- Directed by: Michael Hack; Mucci Fassett;
- Written by: Karl Geurs; Lisa Melbye;
- Based on: Strawberry Shortcake's Berry Bitty Adventures
- Produced by: Sarah Finn
- Starring: Anna Cummer; Ashleigh Ball; Ingrid Nilson; Janyse Jaud; Britt McKillip; Andrea Libman; Paul Dobson;
- Music by: Chip Whitewood Marco Luciani
- Production companies: American Greetings; AG Properties; MoonScoop Entertainment;
- Distributed by: 20th Century Fox Home Entertainment
- Release dates: July 31, 2009 (Los Angeles, CA); September 15, 2009 (United States);
- Running time: 72 minutes
- Country: United States
- Language: English

= The Strawberry Shortcake Movie: Sky's the Limit =

The Strawberry Shortcake Movie: Sky's the Limit is a 2009 American computer-animated adventure film directed by Michael Hack and Mucci Fassett. It serves as the pilot for Strawberry Shortcake's Berry Bitty Adventures, a series that aired one year after the film's release. It also takes place after a pilot cartoon based on it.

==Plot==
After the Berryworks water supply is blocked by a giant rock brought down by a lightning storm, Strawberry Shortcake and her friends are desperate to find a water source before they will have to evacuate their hometown, Berry Bitty City, for good to live in another region far away, but also a large source of water. She then hears the legend about an ancient artifact found in the mountains to expose eternal water when revealed to sunlight. She and her friends head off on a quest to retrieve the object and try to save the city with it, but unknown to them, the main "legend" is actually a false hoax.

==Voice cast==
- Anna Cummer as Strawberry Shortcake
- Ashleigh Ball as Plum Pudding and Berrykin #2
- Ingrid Nilson as Raspberry Torte
- Janyse Jaud as Orange Blossom and Berrykin #3
- Britt McKillip as Blueberry Muffin and Small Berrykin
- Andrea Libman as Lemon Meringue and Princess Berrykin
- Paul Dobson as Mr. Longface, Construction Berrykin and Berrykin #1

==Production==
In 2008, Hasbro was made the master toy partner for the Strawberry Shortcake franchise, taking over from Playmates. American Greetings then announced a new series to debut in 2010, but would first produce a pilot cartoon and a film to introduce the new setting.
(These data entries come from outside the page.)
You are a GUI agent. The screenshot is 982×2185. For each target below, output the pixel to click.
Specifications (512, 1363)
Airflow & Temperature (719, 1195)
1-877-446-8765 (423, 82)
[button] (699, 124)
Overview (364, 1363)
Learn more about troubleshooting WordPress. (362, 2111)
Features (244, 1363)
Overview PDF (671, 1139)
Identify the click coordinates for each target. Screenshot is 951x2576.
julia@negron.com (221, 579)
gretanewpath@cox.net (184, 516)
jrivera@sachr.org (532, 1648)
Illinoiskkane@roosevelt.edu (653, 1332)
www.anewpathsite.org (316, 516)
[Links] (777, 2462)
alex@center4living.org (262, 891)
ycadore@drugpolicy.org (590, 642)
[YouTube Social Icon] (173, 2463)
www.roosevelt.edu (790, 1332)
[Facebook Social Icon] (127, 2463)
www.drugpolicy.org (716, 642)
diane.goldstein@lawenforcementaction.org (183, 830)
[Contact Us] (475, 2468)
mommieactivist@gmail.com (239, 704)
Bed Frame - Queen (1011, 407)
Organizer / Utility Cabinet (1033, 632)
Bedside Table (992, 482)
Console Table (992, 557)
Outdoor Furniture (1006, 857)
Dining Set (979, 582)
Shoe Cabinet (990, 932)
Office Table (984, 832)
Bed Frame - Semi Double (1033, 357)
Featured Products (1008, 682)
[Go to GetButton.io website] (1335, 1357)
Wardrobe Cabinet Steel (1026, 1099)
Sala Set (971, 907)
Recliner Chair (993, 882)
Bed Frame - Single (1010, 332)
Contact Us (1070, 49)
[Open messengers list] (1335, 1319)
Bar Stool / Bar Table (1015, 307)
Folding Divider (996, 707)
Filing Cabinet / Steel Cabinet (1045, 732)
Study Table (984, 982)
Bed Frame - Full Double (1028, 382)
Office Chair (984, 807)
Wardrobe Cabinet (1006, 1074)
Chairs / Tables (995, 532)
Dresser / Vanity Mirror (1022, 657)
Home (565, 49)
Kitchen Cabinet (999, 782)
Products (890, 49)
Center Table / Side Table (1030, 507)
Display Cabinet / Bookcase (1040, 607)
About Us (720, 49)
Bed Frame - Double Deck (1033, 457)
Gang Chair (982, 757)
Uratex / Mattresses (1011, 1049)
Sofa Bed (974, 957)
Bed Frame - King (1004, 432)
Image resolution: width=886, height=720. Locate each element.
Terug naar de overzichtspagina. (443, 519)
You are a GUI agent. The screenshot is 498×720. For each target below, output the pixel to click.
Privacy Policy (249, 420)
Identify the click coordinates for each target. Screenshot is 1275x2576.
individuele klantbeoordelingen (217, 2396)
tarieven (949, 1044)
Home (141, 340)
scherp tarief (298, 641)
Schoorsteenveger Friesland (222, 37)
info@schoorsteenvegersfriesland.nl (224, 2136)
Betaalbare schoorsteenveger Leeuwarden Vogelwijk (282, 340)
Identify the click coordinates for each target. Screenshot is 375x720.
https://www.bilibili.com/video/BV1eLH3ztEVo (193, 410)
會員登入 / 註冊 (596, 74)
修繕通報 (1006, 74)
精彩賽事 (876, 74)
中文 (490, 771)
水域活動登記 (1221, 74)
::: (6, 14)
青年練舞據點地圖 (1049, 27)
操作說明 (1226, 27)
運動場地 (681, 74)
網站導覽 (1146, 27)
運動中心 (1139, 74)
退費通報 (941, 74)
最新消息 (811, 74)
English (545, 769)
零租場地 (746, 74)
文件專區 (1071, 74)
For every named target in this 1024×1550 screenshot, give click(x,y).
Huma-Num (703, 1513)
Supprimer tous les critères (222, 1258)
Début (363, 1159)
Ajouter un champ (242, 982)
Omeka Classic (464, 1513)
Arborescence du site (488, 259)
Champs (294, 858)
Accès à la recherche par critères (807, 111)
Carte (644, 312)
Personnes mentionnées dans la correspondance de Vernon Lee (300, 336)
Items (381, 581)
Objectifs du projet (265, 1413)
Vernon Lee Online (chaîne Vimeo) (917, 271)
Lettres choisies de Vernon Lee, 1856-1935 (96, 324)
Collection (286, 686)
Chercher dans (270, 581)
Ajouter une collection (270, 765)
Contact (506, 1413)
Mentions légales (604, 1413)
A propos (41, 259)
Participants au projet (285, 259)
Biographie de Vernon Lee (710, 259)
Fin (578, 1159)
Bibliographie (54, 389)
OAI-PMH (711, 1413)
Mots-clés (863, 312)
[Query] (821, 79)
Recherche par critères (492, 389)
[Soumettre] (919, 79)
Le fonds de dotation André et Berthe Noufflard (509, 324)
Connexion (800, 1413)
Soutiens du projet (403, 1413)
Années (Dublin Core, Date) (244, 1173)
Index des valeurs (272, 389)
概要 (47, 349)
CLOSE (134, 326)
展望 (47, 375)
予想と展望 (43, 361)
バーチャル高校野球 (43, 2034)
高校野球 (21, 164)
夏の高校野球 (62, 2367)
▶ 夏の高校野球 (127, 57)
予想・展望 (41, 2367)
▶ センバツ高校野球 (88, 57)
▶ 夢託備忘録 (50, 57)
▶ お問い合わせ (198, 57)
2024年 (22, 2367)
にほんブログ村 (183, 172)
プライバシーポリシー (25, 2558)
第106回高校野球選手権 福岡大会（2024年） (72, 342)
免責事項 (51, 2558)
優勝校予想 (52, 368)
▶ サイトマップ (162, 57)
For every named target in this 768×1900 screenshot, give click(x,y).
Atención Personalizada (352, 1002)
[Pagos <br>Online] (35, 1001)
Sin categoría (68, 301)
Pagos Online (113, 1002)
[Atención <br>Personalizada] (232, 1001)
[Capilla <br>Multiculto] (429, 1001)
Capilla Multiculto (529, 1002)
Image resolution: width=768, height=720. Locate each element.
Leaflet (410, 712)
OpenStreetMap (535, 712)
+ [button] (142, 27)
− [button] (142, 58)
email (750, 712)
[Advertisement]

The film first began production in August and ended later in June 2009. It was first screened in the FOX Studios in Los Angeles on July 31. It was then directly released on DVD by 20th Century Fox Home Entertainment on September 15 of the same year. Kidtoon Films released the film theatrically in April 2011.

===Release and broadcast===
In France, it made its premiere as a TV film on Playhouse Disney on December 5, 2009 and was later released on DVD on December 9 by M6 Video.

==Reception==
Sierra Filucci of Common Sense Media gave the film 2 stars, criticizing the characters for their "Uber-girly" personalities.